Source excerpt:

====

Thanks to David Fincher and Brad Pitt, cinematographer Anthony Dod Mantle won an Oscar, a BAFTA, an ASC (American Society of Cinematographers) Award, a Golden Frog (from Camerimage) and a New York Film Critics Circle Award for Best Cinematography and a few other nominations for his inventive collaboration with Danny Boyle.
How so?

The story goes that Danny Boyle and Anthony Dod Mantle hadn’t actually met to work on Slumdog Millionaire.

“We were going to go to America and do a studio film, a very interesting film… It consisted of certain technical ideas and methods very similar to Benjamin Button. So when we were going to lose the race, the producers pulled on us… And Danny said: Don’t worry, I’ve got something interesting. It’s called Slumdog Millionaire,” recalls Anthony Dod Mantle, over a cup of tea, sitting here in Chennai, a few days before the Oscars.

He had just missed the Oscar luncheon because he had taken up an assignment with Still Waters Films for filming a television commercial on a social issue (based on “a horrific real life incident”) for the launch of a new TV channel.

====

Data shown:

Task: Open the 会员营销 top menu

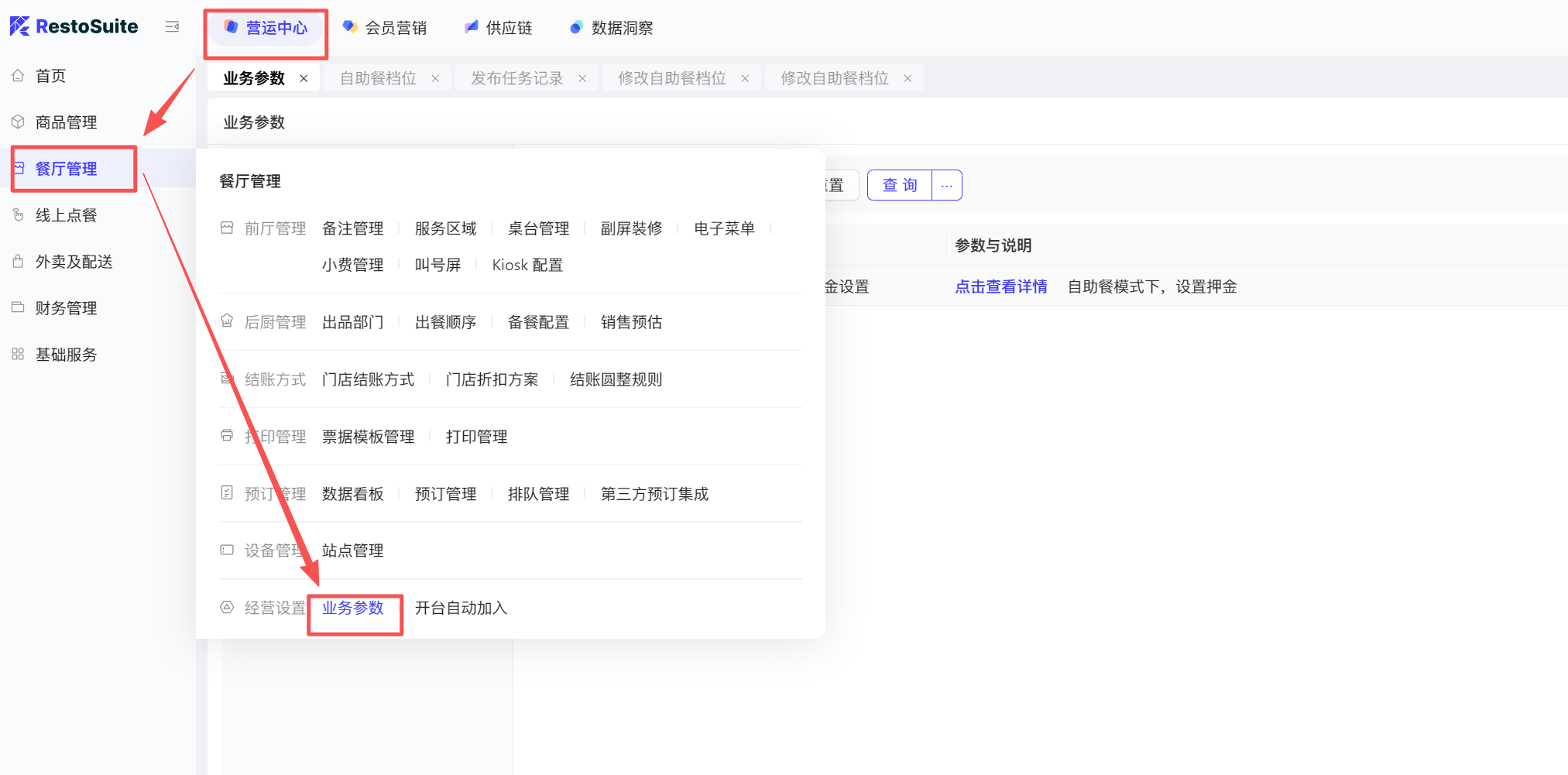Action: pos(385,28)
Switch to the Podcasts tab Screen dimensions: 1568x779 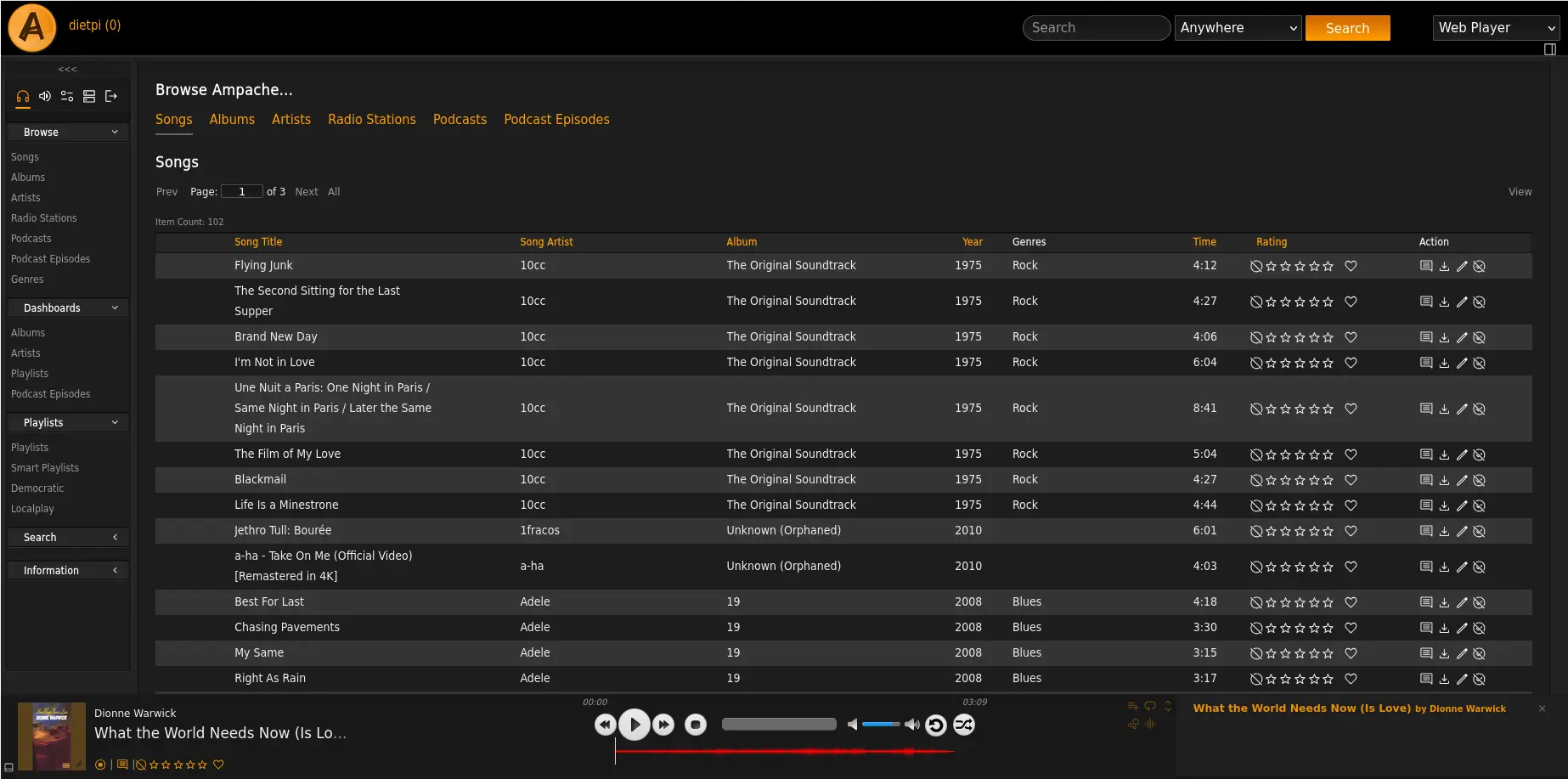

====

List of tasks:
• 1. In the passage about cinematographer Anthony Dod Mantle, why did he miss the Oscar luncheon?
• 2. Using the passage about cinematographer Anthony Dod Mantle, say whether each statement agrees with it, and quote the words that decide it:
(a) Danny Boyle and Dod Mantle had first planned to make a studio film in America.
(b) Dod Mantle gave his recollections while sitting in Mumbai.
(c) Dod Mantle won a BAFTA for Best Cinematography.
• 3. Pick up the passage about cinematographer Anthony Dod Mantle after its last sentence and carry it forward.

Expected answers:
• 1. He had taken up an assignment with Still Waters Films to film a television commercial on a social issue for the launch of a new TV channel.

• 2.
(a) Yes: "We were going to go to America and do a studio film"
(b) No: "sitting here in Chennai, a few days before the Oscars"
(c) Yes: "won an Oscar, a BAFTA"

• 3.
“I had missed the premiere here in India and had missed joining the team when the Oscar nominations were announced because I was in the middle of the post-production for Lars Von Trier’s Antichrist. So, when Preeti from Still Waters called me out of the blue and said they had an idea – a slightly socio-political issue, something that happens a lot in your society, I agreed to do it since it gave me a chance to come back to India again,” he explains.

He has had a couple of 20-hour-day shoots in Chennai and was spending his last evening in the city before the award harvest – the BAFTA, the ASC and the Oscars were all stacked up for the fortnight and what a month it turned out to be for him.

But then, this is man who had already picked up awards for ‘Last King of Scotland’ and ‘Dogville’ and was one of the integral technicians behind the Dogme film movement of the nineties. He wielded the camera for the very first Dogme film, Thomas Vinterberg’s ‘The Celebration’ and Soren Kragh Jacobsen’s ‘Mifune’s Last Song.’ And for all that record, he’s a picture of humility when you tell him he’s a favourite for the Oscars especially because Slumdog Millionaire boasts of the most inventive cinematography in recent times.

Was it true that he shot a major chunk of the film using a digital still camera?

“Yeah, a still camera. I had this idea last year when Danny and I started talking about the energy and the vibe of the slums and we wanted to explore digital. We wanted the best and the best wasn’t available. There was a certain vividness and an amazing texture about Mumbai and I wanted to bring that out as much as possible.”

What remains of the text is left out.